Required action → Would you retype every record below exactly as written?

(Saved entries)
###
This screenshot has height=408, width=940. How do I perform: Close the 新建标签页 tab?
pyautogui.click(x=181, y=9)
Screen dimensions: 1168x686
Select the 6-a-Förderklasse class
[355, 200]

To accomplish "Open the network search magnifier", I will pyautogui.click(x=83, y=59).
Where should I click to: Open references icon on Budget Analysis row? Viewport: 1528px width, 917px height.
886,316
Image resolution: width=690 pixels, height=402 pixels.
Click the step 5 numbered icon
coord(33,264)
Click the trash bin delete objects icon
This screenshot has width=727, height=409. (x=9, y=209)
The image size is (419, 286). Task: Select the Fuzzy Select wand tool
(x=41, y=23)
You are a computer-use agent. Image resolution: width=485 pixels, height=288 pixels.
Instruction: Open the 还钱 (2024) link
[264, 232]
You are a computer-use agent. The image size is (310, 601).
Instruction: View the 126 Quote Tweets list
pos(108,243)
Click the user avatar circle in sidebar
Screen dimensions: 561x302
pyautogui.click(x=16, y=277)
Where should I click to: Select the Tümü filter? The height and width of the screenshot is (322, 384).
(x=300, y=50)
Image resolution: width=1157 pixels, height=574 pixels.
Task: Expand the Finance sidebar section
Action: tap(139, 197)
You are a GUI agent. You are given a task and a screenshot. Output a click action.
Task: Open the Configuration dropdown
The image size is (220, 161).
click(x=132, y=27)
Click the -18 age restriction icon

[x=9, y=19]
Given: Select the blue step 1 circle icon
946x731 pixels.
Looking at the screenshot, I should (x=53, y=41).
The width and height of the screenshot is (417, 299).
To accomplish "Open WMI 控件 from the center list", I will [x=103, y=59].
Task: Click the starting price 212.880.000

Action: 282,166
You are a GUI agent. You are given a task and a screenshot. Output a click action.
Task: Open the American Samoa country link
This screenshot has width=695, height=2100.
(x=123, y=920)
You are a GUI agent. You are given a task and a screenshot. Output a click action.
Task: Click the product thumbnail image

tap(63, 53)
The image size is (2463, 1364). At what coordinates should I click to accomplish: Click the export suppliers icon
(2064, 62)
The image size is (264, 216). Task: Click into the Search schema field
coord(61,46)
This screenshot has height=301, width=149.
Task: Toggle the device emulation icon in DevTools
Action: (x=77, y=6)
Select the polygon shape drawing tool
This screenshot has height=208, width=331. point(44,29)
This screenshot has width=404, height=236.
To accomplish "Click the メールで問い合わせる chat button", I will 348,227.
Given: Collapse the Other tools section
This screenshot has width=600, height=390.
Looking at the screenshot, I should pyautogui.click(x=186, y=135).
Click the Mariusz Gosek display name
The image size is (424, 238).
###
Response below →
This screenshot has height=408, width=940. How do I perform: Close the 新建标签页 tab?
pyautogui.click(x=181, y=9)
Screen dimensions: 1168x686
Select the 6-a-Förderklasse class
[355, 200]

To accomplish "Open the network search magnifier", I will pyautogui.click(x=83, y=59).
Where should I click to: Open references icon on Budget Analysis row? Viewport: 1528px width, 917px height.
886,316
Image resolution: width=690 pixels, height=402 pixels.
Click the step 5 numbered icon
coord(33,264)
Click the trash bin delete objects icon
This screenshot has width=727, height=409. (x=9, y=209)
The image size is (419, 286). Task: Select the Fuzzy Select wand tool
(x=41, y=23)
You are a computer-use agent. Image resolution: width=485 pixels, height=288 pixels.
Instruction: Open the 还钱 (2024) link
[264, 232]
You are a computer-use agent. The image size is (310, 601).
Instruction: View the 126 Quote Tweets list
pos(108,243)
Click the user avatar circle in sidebar
Screen dimensions: 561x302
pyautogui.click(x=16, y=277)
Where should I click to: Select the Tümü filter? The height and width of the screenshot is (322, 384).
(x=300, y=50)
Image resolution: width=1157 pixels, height=574 pixels.
Task: Expand the Finance sidebar section
Action: tap(139, 197)
You are a GUI agent. You are given a task and a screenshot. Output a click action.
Task: Open the Configuration dropdown
The image size is (220, 161).
click(x=132, y=27)
Click the -18 age restriction icon

[x=9, y=19]
Given: Select the blue step 1 circle icon
946x731 pixels.
Looking at the screenshot, I should (x=53, y=41).
The width and height of the screenshot is (417, 299).
To accomplish "Open WMI 控件 from the center list", I will [x=103, y=59].
Task: Click the starting price 212.880.000

Action: 282,166
You are a GUI agent. You are given a task and a screenshot. Output a click action.
Task: Open the American Samoa country link
This screenshot has width=695, height=2100.
(x=123, y=920)
You are a GUI agent. You are given a task and a screenshot. Output a click action.
Task: Click the product thumbnail image

tap(63, 53)
The image size is (2463, 1364). At what coordinates should I click to accomplish: Click the export suppliers icon
(2064, 62)
The image size is (264, 216). Task: Click into the Search schema field
coord(61,46)
This screenshot has height=301, width=149.
Task: Toggle the device emulation icon in DevTools
Action: (x=77, y=6)
Select the polygon shape drawing tool
This screenshot has height=208, width=331. point(44,29)
This screenshot has width=404, height=236.
To accomplish "Click the メールで問い合わせる chat button", I will 348,227.
Given: Collapse the Other tools section
This screenshot has width=600, height=390.
Looking at the screenshot, I should pyautogui.click(x=186, y=135).
Click the Mariusz Gosek display name
The image size is (424, 238).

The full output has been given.